In the Keys Without Fees forum thread, what kind of deeds does the company say it is currently accepting?

§ **Document extract**:
○ ○ ○ ○
# Keys Without Fees



## cwgolfer (Nov 9, 2012)

New to this site.  Don't know where to post this question.  Has anyone had a dealing with Keys without Fees?  Claim to take over your deed and you become a member of their system and can rent properties for half of going price.  They want one year of maintenance fees paid up front to cover all paperwork.  Doesn't sound legit to me.  Any help appreciated.


----------



## AwayWeGo (Nov 9, 2012)

*Sounds Bogus To Me.*

​


cwgolfer said:


> New to this site.  Don't know where to post this question.  Has anyone had a dealing with Keys without Fees?  Claim to take over your deed and you become a member of their system and can rent properties for half of going price.  They want one year of maintenance fees paid up front to cover all paperwork.  Doesn't sound legit to me.  Any help appreciated.


Over & over we get "has anyone" questions about timeshare-related schemes & deals that rarely pan out & practically always turn out to be hornswoggles & bamboozles.  

The whole timeshare scene is rife with rip-offs & scams, & the schemers change names quickly & frequently (to stay 1 jump ahead of the law), so the chances are strong that this is just 1 more of the same.  

In the unlikely that there is anything to this other than just 1 more attempt to bilk timeshare owners out of their cash, let us know. 

-- Alan Cole, McLean (Fairfax County), Virginia, USA.​


----------



## pacodemountainside (Nov 9, 2012)

Catchy name.

Say your MF are $600 and you give today. They use for  "expenses".

On January 1, 2013 $600+ MF have to be paid.

Where do they get the cash to pay?

Say they wing it  and rent to you for 1/2 price for $300. They are still $300 in the hole.


----------



## Rent_Share (Nov 9, 2012)

There is no physical address or phone number on the website, 
The Web Site was created 6 Months ago the address listed is a third party that registered the domain on their behalf.



> We are only accepting Wyndham point-based deeds currently.
> Deeds must be owned free and clear.
> Maintenance fees must be kept current during transfer.


 
Google finds them in Irvine with "BBB ACCREDITATION"  

And some shill reviews on other sites


Domain Name: KEYSWITHOUTFEES.COM

Administrative Contact, Technical Contact:
Point Pay hq2bd9p92m8@networksolutionsprivateregistration.com
ATTN KEYSWITHOUTFEES.COM
care of Network Solutions
PO Box 459
Drums, PA 18222
US
570-708-8780


Record expires on 21-May-2013.
Record created on 21-May-2012.


----------



## LannyPC (Nov 9, 2012)

cwgolfer said:


> They want one year of maintenance fees paid up front to cover all paperwork.



That sounds very fishy to me.  Let's say I own at a resort that has MFs of $800.  Another person owns at a resort that has MFs of $1000.  Why would I have to pay "only" $800 to "cover all paperwork" while the other guy would have to pay $1000 to "cover all paperwork"?  Why a difference of $200 to "cover all paperwork" for 2 different owners?
○ ○ ○ ○
§ **Supplied material**:
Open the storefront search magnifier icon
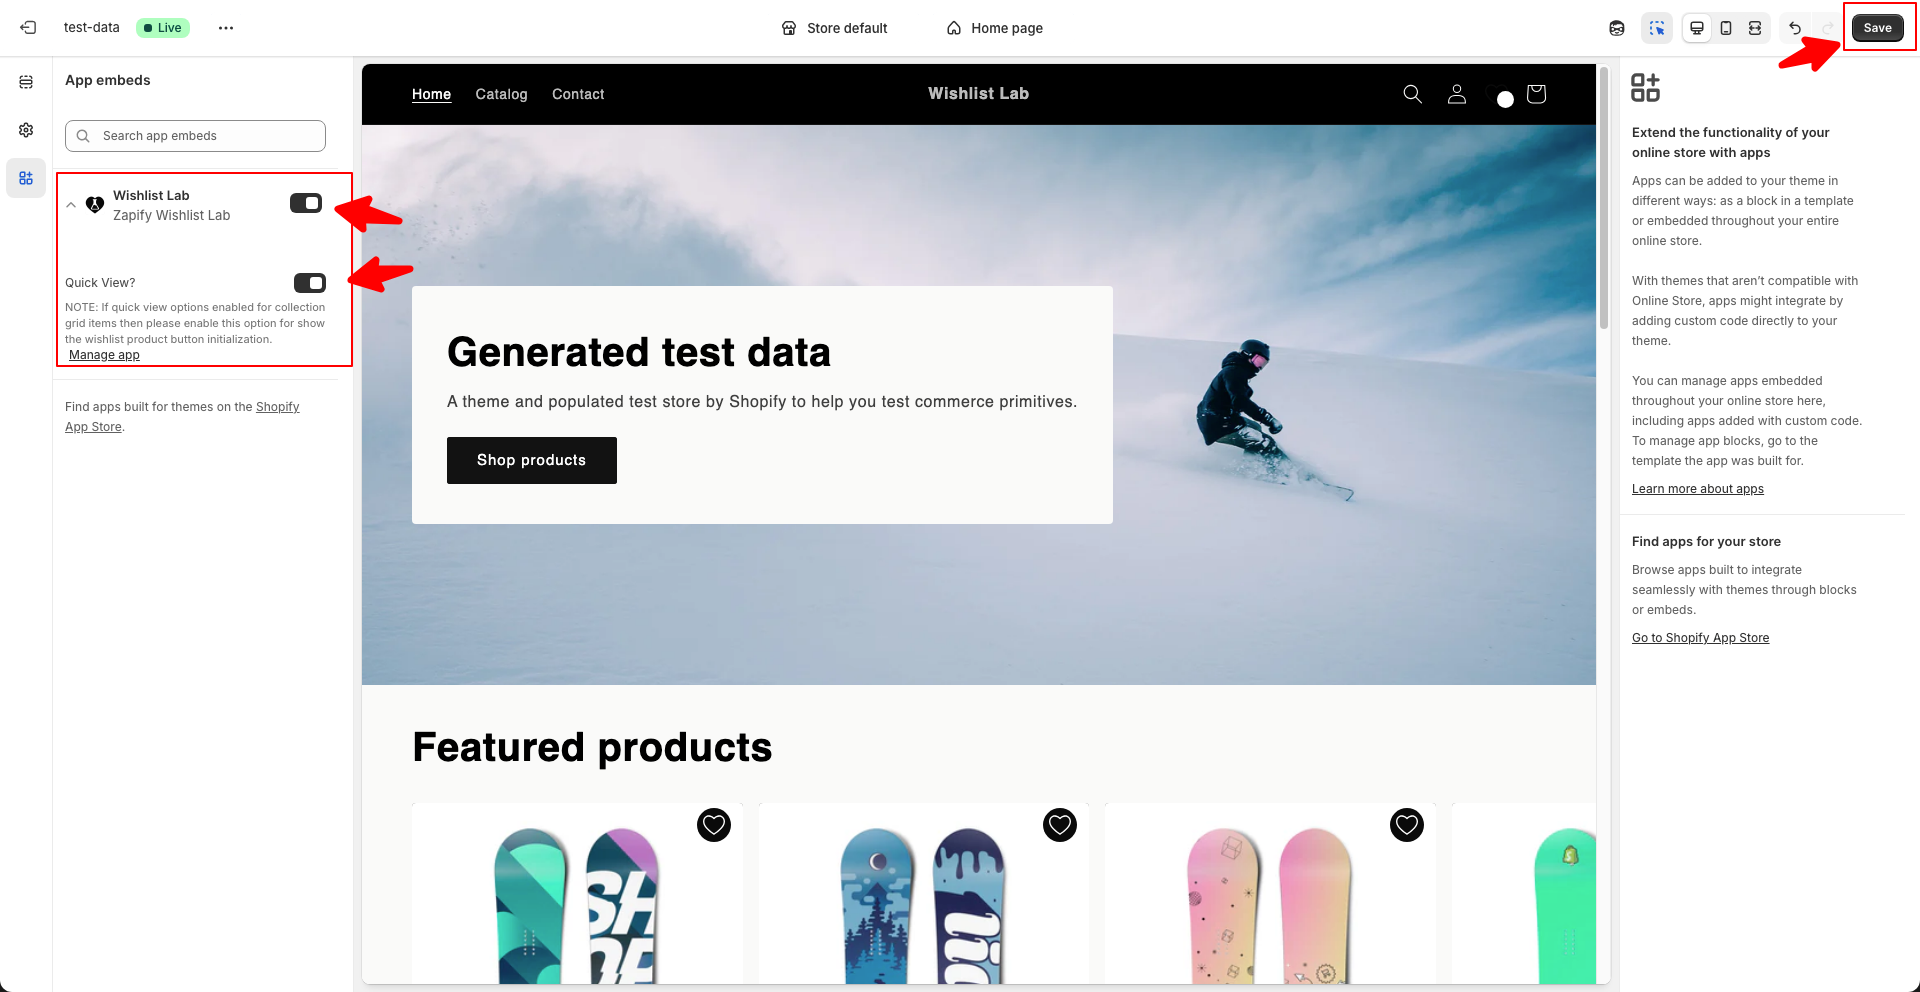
○ ○ ○ ○
§ **Solution to this task**:
Wyndham point-based deeds.